In each study, methadone use has been associated with longer QTc intervals. However, in most cases, additional factors have been important in determining the length of the QTc interval. Ehret et al. [11] found that in addition to methadone dose, QTc prolongation was associated with hypokalemia, hepatic dysfunction and comedication with CYP3A4 inhibitors. In fact, when the other factors were considered synergistically, they were stronger predictors of QTc interval duration than the methadone dose. A model using all four of these predictors accounted for 31.8% of the QTc variability, indicating that other important factors had not been included. Although Peles et al. [10] did not find a significant correlation between methadone dose and QTc duration in their overall sample, a significant correlation was found among patients who tested positive for cocaine (r = 0.4, P = 0.003), which is known to block the HERG potassium channel that contributes to cardiac repolarization [19-22]. Krantz et al. [5] reported 17 patients who had developed torsades de pointes while receiving very high dose methadone (mean 397 mg/day). Among these patients, 14 had other potential risk factors for arrhythmia, including hypokalemia, the use of other drugs that interfered with methadone metabolism or directly prolonged the QT interval and structural heart disease. Similarly, in our study, the methadone indices were not correlated with the QTc interval. The only factors which were correlated with QTc interval were demographic variables and comedications.

The main limitation of this study is the lack of baseline patient data. Although the QTc measurements were significantly different between the two groups, we cannot say that methadone was associated with a change in QTc interval in the treatment group. Therefore, a follow-up study of QTc duration among low-dose methadone users at baseline and 6 and 12 months after beginning treatment will be conducted to determine the change in QTc duration in this patient population. In addition, some authors have noted that the QTc interval decreases after patients decrease their methadone intake [2,4,7,11]. This would be incredibly important among patients who have QTc intervals greater than 500 ms and are at greater risk for developing torsades de pointes. We will therefore collect follow-up data for patients in our clinic who decrease or stop their methadone to determine how the QTc interval responds to these changes.
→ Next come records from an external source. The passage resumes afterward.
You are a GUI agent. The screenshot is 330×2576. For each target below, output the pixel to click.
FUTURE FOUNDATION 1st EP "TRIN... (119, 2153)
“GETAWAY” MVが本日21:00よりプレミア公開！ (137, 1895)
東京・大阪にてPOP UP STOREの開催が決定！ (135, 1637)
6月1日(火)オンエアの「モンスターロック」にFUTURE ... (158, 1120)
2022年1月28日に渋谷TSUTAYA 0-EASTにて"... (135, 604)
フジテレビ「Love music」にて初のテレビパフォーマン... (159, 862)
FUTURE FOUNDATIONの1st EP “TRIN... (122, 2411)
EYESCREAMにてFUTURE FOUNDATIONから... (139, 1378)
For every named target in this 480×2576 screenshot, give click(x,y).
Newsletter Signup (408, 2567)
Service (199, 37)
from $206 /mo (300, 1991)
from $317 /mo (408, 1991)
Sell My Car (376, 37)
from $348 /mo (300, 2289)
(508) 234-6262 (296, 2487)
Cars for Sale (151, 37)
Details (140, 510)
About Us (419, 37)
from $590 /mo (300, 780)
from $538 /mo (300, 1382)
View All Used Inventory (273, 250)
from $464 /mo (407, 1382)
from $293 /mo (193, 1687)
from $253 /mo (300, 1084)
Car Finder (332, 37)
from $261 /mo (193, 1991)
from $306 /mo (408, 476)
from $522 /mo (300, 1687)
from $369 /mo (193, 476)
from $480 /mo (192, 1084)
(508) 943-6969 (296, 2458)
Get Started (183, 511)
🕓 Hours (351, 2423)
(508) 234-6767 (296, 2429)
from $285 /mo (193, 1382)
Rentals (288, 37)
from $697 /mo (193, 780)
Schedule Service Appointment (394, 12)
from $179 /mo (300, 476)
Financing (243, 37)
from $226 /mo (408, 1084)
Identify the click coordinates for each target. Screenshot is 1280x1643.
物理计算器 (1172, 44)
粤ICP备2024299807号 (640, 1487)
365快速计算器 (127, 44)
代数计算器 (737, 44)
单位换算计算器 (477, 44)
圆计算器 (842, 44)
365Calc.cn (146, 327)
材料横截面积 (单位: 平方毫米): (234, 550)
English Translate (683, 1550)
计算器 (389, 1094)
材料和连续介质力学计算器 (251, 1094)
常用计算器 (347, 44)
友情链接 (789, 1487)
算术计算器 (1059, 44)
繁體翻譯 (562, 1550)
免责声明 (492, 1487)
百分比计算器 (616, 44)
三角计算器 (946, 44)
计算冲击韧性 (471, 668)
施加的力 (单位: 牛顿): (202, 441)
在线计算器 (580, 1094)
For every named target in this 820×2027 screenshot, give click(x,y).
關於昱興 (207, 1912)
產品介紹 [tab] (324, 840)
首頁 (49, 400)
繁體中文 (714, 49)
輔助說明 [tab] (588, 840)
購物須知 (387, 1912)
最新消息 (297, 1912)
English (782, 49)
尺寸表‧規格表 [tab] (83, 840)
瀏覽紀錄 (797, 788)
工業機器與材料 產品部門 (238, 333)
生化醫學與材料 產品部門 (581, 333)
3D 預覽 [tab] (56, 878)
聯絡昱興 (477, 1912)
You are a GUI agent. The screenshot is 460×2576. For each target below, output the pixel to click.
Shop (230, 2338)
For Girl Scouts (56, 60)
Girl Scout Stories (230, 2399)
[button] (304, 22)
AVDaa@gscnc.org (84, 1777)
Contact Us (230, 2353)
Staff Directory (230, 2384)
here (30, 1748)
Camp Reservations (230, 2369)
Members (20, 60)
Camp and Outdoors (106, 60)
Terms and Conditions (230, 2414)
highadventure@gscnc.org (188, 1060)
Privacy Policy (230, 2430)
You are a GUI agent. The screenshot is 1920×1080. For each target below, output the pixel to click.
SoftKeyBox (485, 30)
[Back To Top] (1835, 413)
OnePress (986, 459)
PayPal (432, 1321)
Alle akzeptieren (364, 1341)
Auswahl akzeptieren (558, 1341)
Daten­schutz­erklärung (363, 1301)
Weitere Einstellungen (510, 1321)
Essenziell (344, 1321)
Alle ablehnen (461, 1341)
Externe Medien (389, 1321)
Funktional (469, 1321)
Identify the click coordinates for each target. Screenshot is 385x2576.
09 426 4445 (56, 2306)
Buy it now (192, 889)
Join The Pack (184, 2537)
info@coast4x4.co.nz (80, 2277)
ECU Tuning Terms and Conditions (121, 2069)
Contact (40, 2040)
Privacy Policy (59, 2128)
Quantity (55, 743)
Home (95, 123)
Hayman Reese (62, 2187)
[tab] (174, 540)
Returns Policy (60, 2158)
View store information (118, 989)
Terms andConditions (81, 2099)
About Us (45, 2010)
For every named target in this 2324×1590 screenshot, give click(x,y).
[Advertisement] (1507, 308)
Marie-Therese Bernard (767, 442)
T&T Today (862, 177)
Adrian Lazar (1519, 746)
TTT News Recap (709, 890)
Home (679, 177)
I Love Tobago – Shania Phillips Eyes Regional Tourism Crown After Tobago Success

This study has shown that methadone use is associated with longer QTc intervals, even among patients with daily doses of less than 80 mg. We have confirmed the findings of other studies, which have shown that the QTc interval is prolonged over a wide range of methadone doses and that no safe dose, below which QTc prolongation does not occur, has been found at this time. Although four patients in this study had QTc intervals greater than 500 ms, it is important to note that none had torsades de pointes or other adverse events due to their prolonged QTc duration. In this study, no correlation was found between QTc duration and methadone dose, serum levels or duration of use. However, the magnitude of the QTc interval was associated with female gender and the use of antidepressants.